Putting results to action
The assessment pinpointed specific areas that could improve Ethiopian surveillance and response system, which public health officials responded to quickly. EPHI has followed the recommendations to upgrade data collection and feedback systems, expand surveillance, and improve communications. EPHI is now offering health workers training in data management, public health emergency management, and rapid response. Revisions will serve as the baseline for further improvements in Ethiopia’s surveillance and response to health threats.
EPHI plans to expand the assessment to all regions in Ethiopia.
About This Story
Public health leaders from CDC, EPHI, USAID, WHO, Regional PHEM core process owners, and National PHEM officers had dynamic discussion on the ISDR evaluation findings.

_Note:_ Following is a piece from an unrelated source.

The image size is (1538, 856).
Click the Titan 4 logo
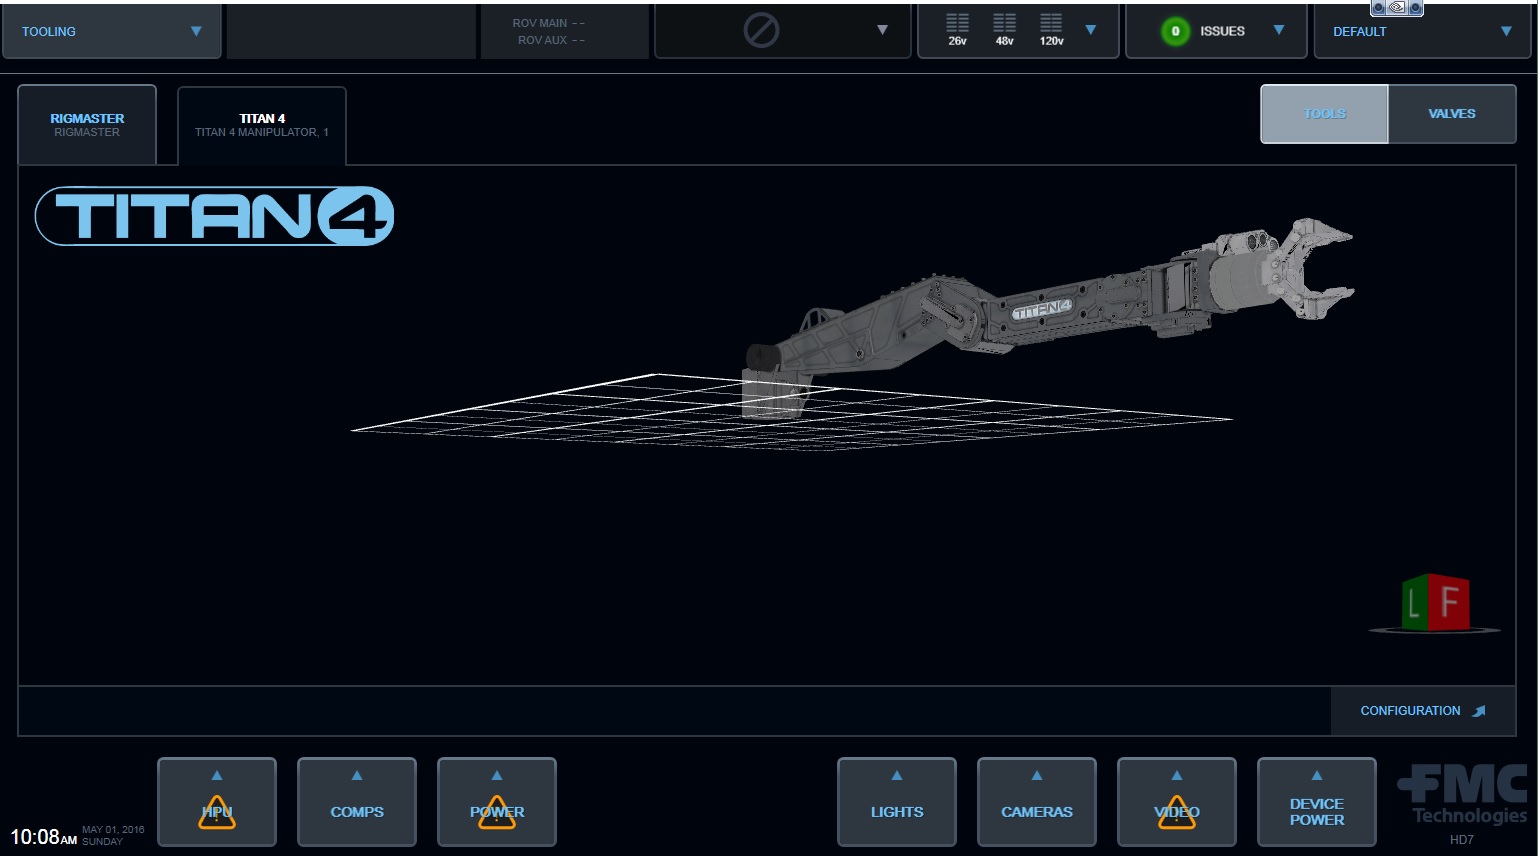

CDC’s Division of Global Health Protection is working with 31 priority countries to develop global health security capabilities, which protect Americans and people around the world from disease threats. This story illustrates Ethiopia’s commitment to:
- Real-Time Surveillance: Launching and strengthening global networks of disease-surveillance systems that quickly detect outbreaks and assess risks.
Ethiopia’s effective, new IDSR evaluation pilot can help other countries improve their ability to prevent, detect and respond to health threats. The work by CDC’s Division of Global Health Protection, WHO/AFRO, and the IDSR team helps protect the world from deadly diseases.
In response to WHO/AFRO’s request, the Division of Global Health Protection’s IDSR team, with technical assistance from CGH, developed the evaluation tool. The evaluation pilot in Ethiopia was a collaborative effort between CDC, WHO/AFRO, EPHI, CDC/Ethiopia, USAID, and the Western Michigan Evaluation Center.
CDC is working with Ethiopia and 30 other countries to reach the goals of the GHSA. This evaluation is a partnership between CDC, WHO/AFRO, EPHI, CDC-Ethiopia, USAID, and the Western Michigan Evaluation Center.